Literature is meditation; journalism is implementation. One can write journalism—but not create real literature—according to the requirements of the age, in favor of someone, against someone. The member of the secret police can be an enemy of the writer, but the writer, no matter how much he may dislike the man’s occupation, cannot be his enemy. On the contrary, he would like to beguile him into using his head and showing human emotion. Literature breaks away from everyone, and is at the same time close to everyone. It takes an oppositionist stance vis-à-vis the whole world and swears allegiance to the most miserable alley cat.
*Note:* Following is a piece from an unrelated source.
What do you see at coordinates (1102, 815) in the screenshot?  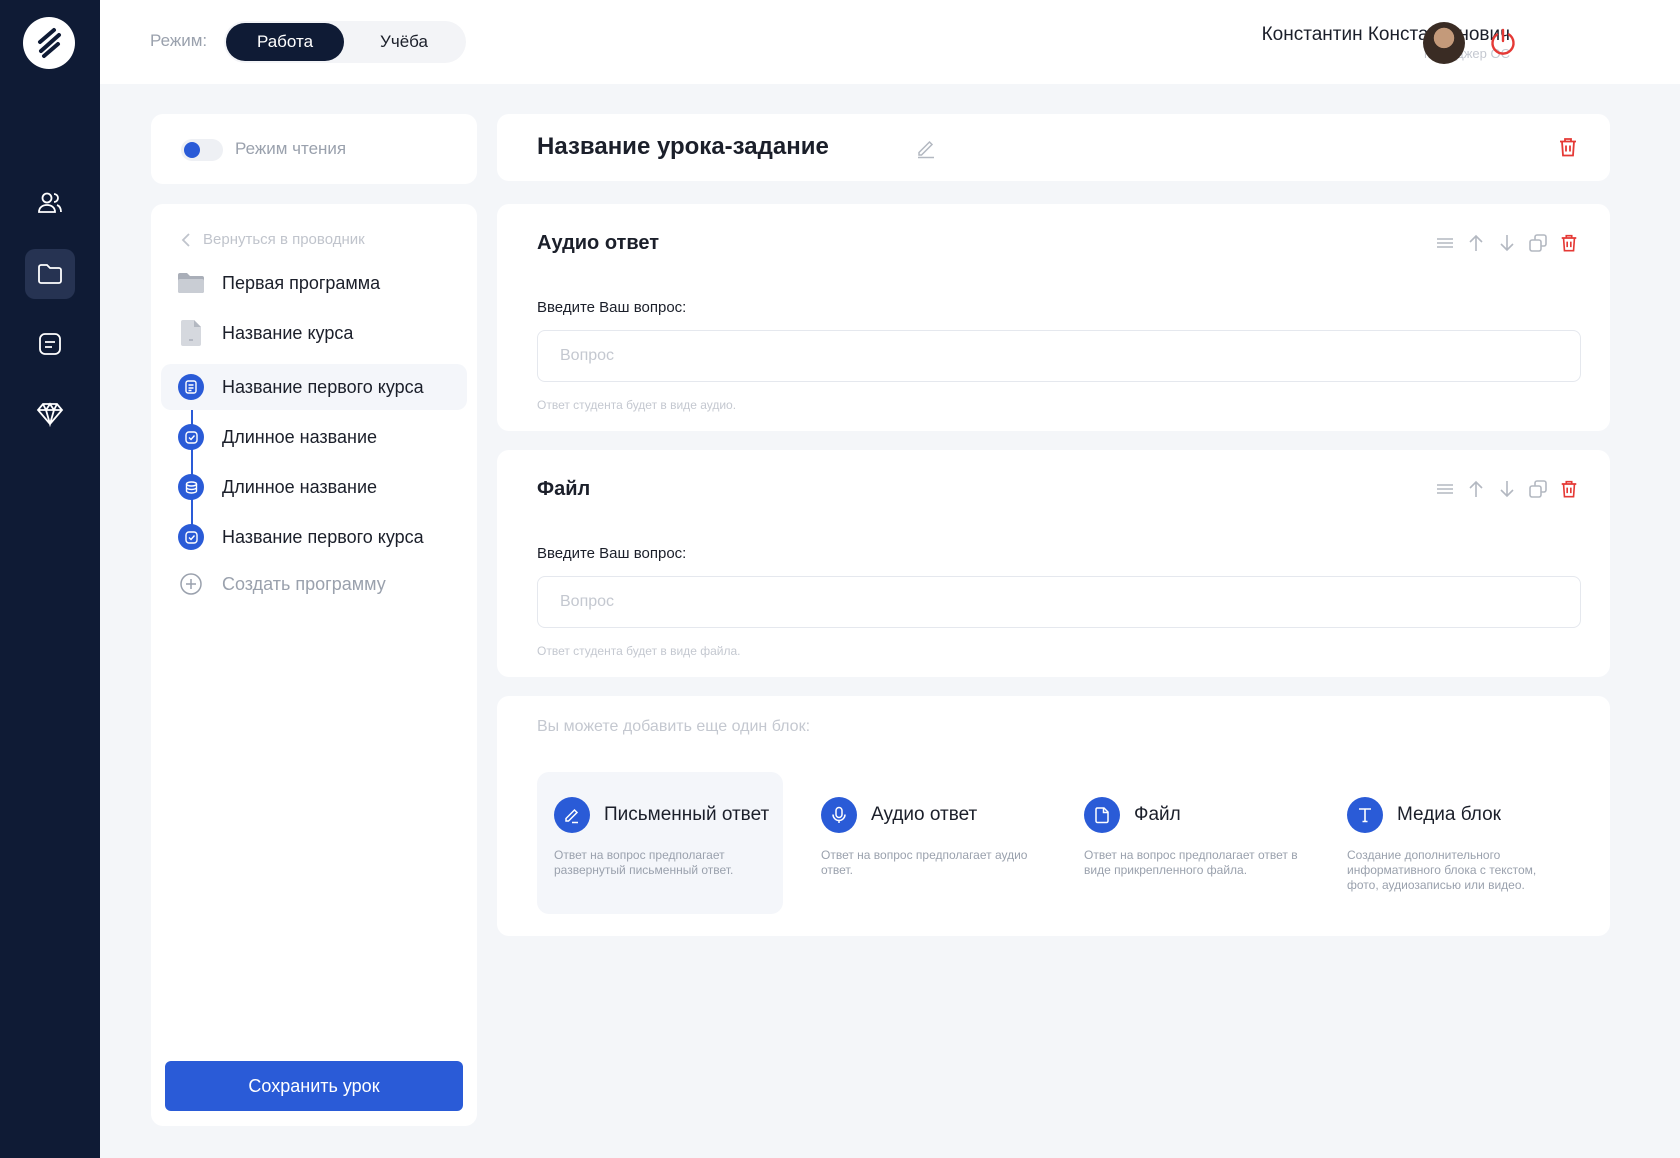 I see `file-icon` at bounding box center [1102, 815].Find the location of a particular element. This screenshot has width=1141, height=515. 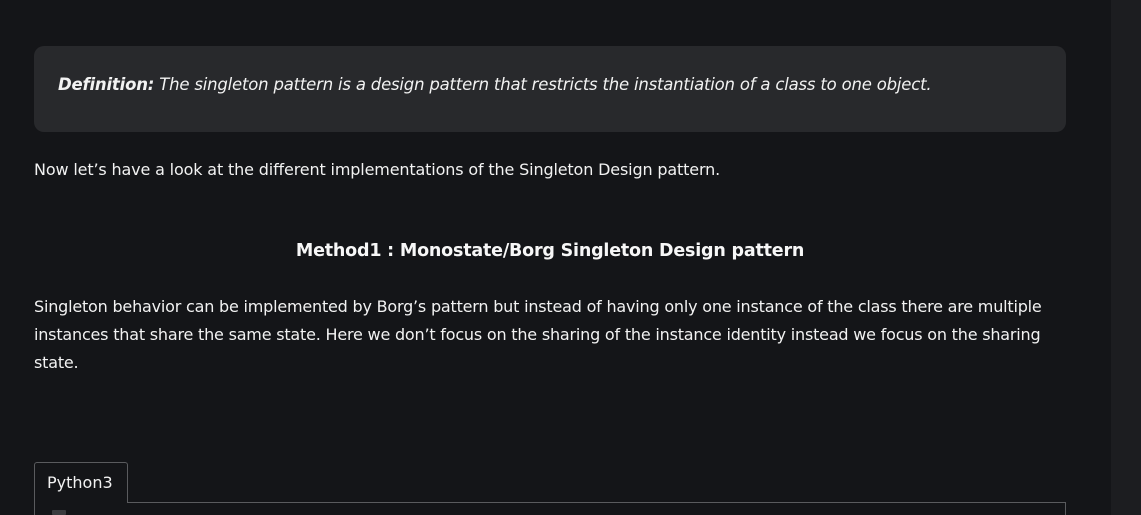

code-line-marker is located at coordinates (59, 512).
There can be no compromise. The more committed a writer is to serve—or fight against—a state, a party, a group, the greater the likelihood that his writing will drown in melodrama and demagogic rhetoric. The writer who joins militant alliances is a masochist: he is mutilating his own gifts. Literature is always out to protect the concretely human against the mostly violent and stupid formulations about the abstractly human. In this sense, it is public property; one cannot agree or disagree with it—one can only experience it or not experience it, love it or hate it, though it can even captivate those who hate its author and his ideas. Every decent writer is a one-man party and church, which cannot be joined. Literary movements serve propaganda purposes mostly, become extinct quickly, and what remain are a few individual works.
If we haven’t got our own individual world view which is expressible in concrete images we’ve got nothing—and neither Marxism nor any form of anti-Marxism can help us out. And even if we have our own view of things, each of our readers will inevitably misunderstand and reinterpret it. And thank God for that, for it may be the only thing that keeps our works alive.